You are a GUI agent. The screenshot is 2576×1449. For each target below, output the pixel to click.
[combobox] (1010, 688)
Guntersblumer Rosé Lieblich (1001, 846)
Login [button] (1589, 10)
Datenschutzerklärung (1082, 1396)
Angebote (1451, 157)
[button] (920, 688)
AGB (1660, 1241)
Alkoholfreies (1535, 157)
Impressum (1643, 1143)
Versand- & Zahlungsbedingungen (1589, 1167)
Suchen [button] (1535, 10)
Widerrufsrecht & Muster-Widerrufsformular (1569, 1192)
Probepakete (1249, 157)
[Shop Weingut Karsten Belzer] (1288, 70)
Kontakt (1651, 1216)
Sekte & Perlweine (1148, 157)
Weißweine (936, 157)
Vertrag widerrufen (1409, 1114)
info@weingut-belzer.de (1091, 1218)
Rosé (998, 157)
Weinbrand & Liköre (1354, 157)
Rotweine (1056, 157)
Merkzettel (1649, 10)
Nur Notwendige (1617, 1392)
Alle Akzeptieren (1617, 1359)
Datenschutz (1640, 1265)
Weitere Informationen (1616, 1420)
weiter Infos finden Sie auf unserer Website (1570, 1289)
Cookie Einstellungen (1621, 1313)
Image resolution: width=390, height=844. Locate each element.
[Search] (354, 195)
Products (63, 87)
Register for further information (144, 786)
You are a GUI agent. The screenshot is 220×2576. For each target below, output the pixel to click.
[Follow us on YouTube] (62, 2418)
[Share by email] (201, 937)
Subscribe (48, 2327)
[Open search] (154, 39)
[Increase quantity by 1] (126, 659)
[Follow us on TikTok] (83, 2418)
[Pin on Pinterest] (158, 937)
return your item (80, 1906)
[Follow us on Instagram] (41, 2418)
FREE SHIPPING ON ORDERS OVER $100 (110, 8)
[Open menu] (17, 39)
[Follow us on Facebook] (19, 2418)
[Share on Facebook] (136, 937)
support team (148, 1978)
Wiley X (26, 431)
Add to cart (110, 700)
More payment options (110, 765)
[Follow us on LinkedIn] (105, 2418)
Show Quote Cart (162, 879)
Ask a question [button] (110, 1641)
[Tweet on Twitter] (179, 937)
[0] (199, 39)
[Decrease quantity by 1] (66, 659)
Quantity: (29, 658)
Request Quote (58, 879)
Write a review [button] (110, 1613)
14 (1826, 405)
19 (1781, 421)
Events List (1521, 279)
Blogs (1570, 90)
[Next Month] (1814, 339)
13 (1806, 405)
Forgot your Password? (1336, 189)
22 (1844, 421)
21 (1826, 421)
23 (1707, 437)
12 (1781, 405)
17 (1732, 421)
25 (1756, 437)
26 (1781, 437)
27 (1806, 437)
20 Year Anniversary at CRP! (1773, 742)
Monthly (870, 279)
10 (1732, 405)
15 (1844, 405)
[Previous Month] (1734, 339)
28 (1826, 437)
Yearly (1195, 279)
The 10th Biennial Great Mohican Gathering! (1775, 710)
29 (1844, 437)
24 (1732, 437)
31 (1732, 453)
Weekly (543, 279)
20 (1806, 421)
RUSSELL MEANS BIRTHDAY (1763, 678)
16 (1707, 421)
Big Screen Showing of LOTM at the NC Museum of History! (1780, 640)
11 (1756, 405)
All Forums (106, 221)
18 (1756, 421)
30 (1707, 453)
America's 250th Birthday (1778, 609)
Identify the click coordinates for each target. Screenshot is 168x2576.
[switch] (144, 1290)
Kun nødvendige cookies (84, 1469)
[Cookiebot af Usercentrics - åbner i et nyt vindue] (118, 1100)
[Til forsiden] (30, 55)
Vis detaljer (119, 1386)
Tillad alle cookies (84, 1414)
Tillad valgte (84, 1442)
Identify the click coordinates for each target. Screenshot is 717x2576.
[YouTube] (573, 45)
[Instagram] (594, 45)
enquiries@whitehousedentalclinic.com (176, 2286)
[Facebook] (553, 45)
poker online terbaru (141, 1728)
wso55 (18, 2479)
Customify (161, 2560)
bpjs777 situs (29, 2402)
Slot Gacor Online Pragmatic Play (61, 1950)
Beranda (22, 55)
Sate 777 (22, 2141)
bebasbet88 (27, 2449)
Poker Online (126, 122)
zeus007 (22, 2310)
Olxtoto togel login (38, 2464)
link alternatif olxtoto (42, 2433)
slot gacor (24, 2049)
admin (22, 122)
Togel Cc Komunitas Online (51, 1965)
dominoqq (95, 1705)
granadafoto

> **Task requirements**:
From the data, collect all lines where the string "below" appears.

> **Response**:
You are a GUI agent. The screenshot is 2576×1449. For each target below, output the pixel to click.
You are a GUI agent. The screenshot is 220×2576. For each target below, output the pixel to click.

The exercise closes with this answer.